4: Assume that we are in the 2020′s. Based on Moore’s Law, and several others, A LifeLogging device will be able to be worn around your neck, and record your life in HD. They’ll probably be the price of premium iPad. At that level, LifeLogging is ubiquitous.

5. What did I eat today? What about over the past week, month, or year? Just because that information, is recorded, as video (me munching Apple), does not mean that it can be analyzed and recognized as Donato-eats-apple. Where did you buy that Apple? Can the date of the purchase be cross referenced with the date that you bought it at the grocery store?

New industries

Software that analyzes and makes inferences from LifeStreaming (the will be a multi-billion dollar industry. (Donato ate apple, Donato started car, Donato got phone call, Donato was watching the movie Contact). I would expect that each major type of world interaction would be handled by a different app or algorithm.

Software that compiles inferences, builds statistics and performs what-ifs on mass LifeStream data will be multi-billion dollar industry. (23% of people that ate apples 4x per month, where the apples came from Chile, and most likely were treated with chemical X, developed cancer by age 55). These are the types of discoveries we will be able to make that are currently only made by virtue of a happy accident.  (I made up that example…but do eat organic apples).

Example: compiling a list of the junk (postal) mail letters that I throw out without opening. That is good data. What is the one that I opened?

Software that manages the rights, payments, connectivity and privacy between life streams will be a multi-billion dollar industry. So if that apple from Chile used some real nasty pesticides – like a carcinogen? Could that supplier of that apple to the store be tracked? Do you want to know this? What if your wife bought it… and it is not part of your personal data stream? Do you and you wife have a LifeStream sharing agreement?
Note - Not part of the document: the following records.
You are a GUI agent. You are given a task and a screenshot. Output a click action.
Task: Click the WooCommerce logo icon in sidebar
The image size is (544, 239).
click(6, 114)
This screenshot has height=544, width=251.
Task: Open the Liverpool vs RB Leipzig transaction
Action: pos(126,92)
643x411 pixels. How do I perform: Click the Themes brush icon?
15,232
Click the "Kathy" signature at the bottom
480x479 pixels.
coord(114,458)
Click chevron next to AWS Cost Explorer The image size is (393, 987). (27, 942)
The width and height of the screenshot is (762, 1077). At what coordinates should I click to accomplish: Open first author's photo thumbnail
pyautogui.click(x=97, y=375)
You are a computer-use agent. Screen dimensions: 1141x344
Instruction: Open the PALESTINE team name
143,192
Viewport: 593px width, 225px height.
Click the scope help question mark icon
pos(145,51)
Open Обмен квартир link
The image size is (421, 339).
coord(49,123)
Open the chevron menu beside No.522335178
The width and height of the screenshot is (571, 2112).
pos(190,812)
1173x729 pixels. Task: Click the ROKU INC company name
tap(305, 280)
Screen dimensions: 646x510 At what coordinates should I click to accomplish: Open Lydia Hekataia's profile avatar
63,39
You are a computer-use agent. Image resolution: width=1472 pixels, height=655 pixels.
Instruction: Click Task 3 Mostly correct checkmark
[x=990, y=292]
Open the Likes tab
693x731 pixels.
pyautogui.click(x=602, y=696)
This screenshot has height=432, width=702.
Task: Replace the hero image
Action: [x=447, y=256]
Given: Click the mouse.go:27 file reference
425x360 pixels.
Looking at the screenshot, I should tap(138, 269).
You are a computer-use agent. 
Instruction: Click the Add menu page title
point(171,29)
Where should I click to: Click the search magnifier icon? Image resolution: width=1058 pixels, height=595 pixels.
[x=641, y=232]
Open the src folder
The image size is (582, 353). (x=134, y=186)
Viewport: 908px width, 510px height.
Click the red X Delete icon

One person, eating one Apple does not a trend make. Multiply that by 50 million people over 5 years. This is not science fiction. This is simply faster computers, more memory, and analysis software. It’s a lot of Apples. Do I want to share, if it was anonymous, my eating habits and cross reference it with my health…maybe.

I expect that companies will pop up, each with a different set of analysis technology for different niches. It will probably evolve into an AppStore model. One company looks at how you interact with media, what you watch, listen to, theaters attended. Another knows what you eat. You can choose which feeds to share with the greater LifeStream and take part in a greater community.

By the way, none of this LifeStreaming will be on Facebook, or Google+. No one would trust them. In addition, it would be prohibitively expensive to centrally transmit, store and analyze it. Hmmm, maybe Facebook could be the trend builder? It is well positioned for it. Can you imagine it?

Donato ate an Apple
Donato threw core in garbage
Donato did not recycle V8 can
Donato is driving 15 miles over the speed limit

This is the first time in a few years that I thought of a way for Facebook to survive long term. In this Facebook, you would never log in to look at what people are doing, you would log in to see that latest trend and how it affected you.

I just hope it does not make it to twitter and get retweeted by the “RIP Whitney Houston” drones. Once analysis agents can understand (and broadcast) our individual actions, Twitter has no reason to exist.

Big Data equals big money.

If it is possible, and someone can profit, it will be collected.